Question

Prove that: \[\sqrt{\dfrac{1-\cos A}{1+\cos A}}=\text{cosec}A-\cot A\]

Answer 1

Hint: We will begin with the left hand side of the equation (1) and then we will solve the right side of the equation (1) and we will get the same answer from both the sides. We will use the formulas \[1-\cos A=2{{\sin }^{2}}\dfrac{A}{2}\] and \[1+\cos A=2{{\cos }^{2}}\dfrac{A}{2}\] to prove the expression.
Complete step-by-step answer:

It is mentioned in the question that \[\sqrt{\dfrac{1-\cos A}{1+\cos A}}=\text{cosec}A-\cot A........(1)\]
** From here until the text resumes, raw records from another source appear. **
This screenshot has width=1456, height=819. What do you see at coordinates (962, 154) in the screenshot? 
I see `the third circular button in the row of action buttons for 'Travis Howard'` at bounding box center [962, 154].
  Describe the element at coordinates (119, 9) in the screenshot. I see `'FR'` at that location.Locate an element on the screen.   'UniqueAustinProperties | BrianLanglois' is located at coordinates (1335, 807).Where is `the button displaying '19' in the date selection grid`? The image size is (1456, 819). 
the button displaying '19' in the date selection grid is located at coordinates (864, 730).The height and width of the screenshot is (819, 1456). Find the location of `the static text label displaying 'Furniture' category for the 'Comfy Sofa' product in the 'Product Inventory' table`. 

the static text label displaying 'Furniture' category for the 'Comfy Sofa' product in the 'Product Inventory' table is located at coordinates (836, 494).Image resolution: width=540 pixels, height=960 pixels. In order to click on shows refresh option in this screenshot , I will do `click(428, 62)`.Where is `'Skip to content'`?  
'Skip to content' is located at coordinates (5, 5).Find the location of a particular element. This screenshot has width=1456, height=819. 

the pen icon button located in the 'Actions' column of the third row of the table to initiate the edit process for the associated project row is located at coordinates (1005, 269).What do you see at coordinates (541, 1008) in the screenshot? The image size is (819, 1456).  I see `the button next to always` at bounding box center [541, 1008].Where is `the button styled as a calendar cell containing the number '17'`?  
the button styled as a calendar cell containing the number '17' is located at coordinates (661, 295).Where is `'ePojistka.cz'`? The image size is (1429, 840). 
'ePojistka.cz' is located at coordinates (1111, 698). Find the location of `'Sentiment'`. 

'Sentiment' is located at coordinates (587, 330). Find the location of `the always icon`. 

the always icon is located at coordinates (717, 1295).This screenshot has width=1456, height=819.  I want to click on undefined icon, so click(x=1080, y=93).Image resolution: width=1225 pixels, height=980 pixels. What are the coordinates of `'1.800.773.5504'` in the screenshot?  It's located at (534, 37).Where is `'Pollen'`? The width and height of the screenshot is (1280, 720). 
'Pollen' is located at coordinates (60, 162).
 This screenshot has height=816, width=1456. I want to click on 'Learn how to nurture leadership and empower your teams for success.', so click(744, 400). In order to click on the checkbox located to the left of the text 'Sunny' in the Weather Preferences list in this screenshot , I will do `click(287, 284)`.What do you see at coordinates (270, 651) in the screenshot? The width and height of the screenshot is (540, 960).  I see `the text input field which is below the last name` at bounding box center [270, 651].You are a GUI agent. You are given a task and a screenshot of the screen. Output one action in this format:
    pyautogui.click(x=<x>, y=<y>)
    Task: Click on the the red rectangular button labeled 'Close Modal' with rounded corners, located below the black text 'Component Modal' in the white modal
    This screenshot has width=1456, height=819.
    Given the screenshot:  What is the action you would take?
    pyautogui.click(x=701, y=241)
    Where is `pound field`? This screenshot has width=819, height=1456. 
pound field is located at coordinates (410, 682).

Now solving the right hand side of the equation (1) we get,

\[\Rightarrow \sqrt{\dfrac{1-\cos A}{1+\cos A}}.....(2)\]

We know that \[\cos A={{\cos }^{2}}\dfrac{A}{2}-{{\sin }^{2}}\dfrac{A}{2}.......(3)\]
So converting the cos term to sin in the right hand side of the equation (3) we get,

\[\begin{align}

  & \cos A=1-{{\sin }^{2}}\dfrac{A}{2}-{{\sin }^{2}}\dfrac{A}{2} \\

 & \cos A=1-2{{\sin }^{2}}\dfrac{A}{2}......(4) \\

\end{align}\]

Rearranging equation (4) we get,

\[1-\cos A=2{{\sin }^{2}}\dfrac{A}{2}......(5)\]

Similarly converting the sin term to cos in the right hand side of the equation (3) we get,

\[\begin{align}

  & \cos A={{\cos }^{2}}\dfrac{A}{2}-1+{{\cos }^{2}}\dfrac{A}{2} \\

 & \cos A=2{{\cos }^{2}}\dfrac{A}{2}-1........(6) \\

\end{align}\]

Rearranging equation (6) we get,

\[1+\cos A=2{{\cos }^{2}}\dfrac{A}{2}........(7)\]

Now substituting the values of 1-cosA from equation (5) and 1+cosA from equation (7) in equation (2) w get,

\[\Rightarrow \sqrt{\dfrac{2{{\sin }^{2}}\dfrac{A}{2}}{2{{\cos }^{2}}\dfrac{A}{2}}}.......(8)\]

Cancelling similar terms in equation (5) we get,

\[\Rightarrow \sqrt{{{\tan }^{2}}\dfrac{A}{2}}=\tan \dfrac{A}{2}.......(9)\]

Now solving the right hand side of the equation (1) we get,

\[\Rightarrow \text{cosec}A-\cot A.........(10)\]

Simplifying both the terms in equation (10) we get,

\[\Rightarrow \dfrac{1}{\sin A}-\dfrac{\cos A}{\sin A}.........(11)\]

Now taking the LCM in equation (11) and solving we get,

\[\Rightarrow \dfrac{1-\cos A}{\sin A}.........(12)\]

We know that \[\sin A=2\sin \dfrac{A}{2}\cos \dfrac{A}{2}\] so substituting it in equation (12)

and also substituting from equation (5) in equation (12) and solving we get,

\[\Rightarrow \dfrac{2{{\sin }^{2}}\dfrac{A}{2}}{2\sin \dfrac{A}{2}\cos \dfrac{A}{2}}=\dfrac{\sin \dfrac{A}{2}}{\cos \dfrac{A}{2}}=\tan \dfrac{A}{2}......(13)\]

Hence from equation (9) and equation (13) we can see that the answer is the same on solving both sides. Hence we have proved equation (1).

Note: In trigonometry remembering the formulas and the identities is very important because then it becomes easy. We may get confused at first seeing square root but we have to remember the formulas \[1-\cos A=2{{\sin }^{2}}\dfrac{A}{2}\] and \[1+\cos A=2{{\cos }^{2}}\dfrac{A}{2}\] then we can solve this. In equation (10) we need to transform the whole equation in terms of sin and cos.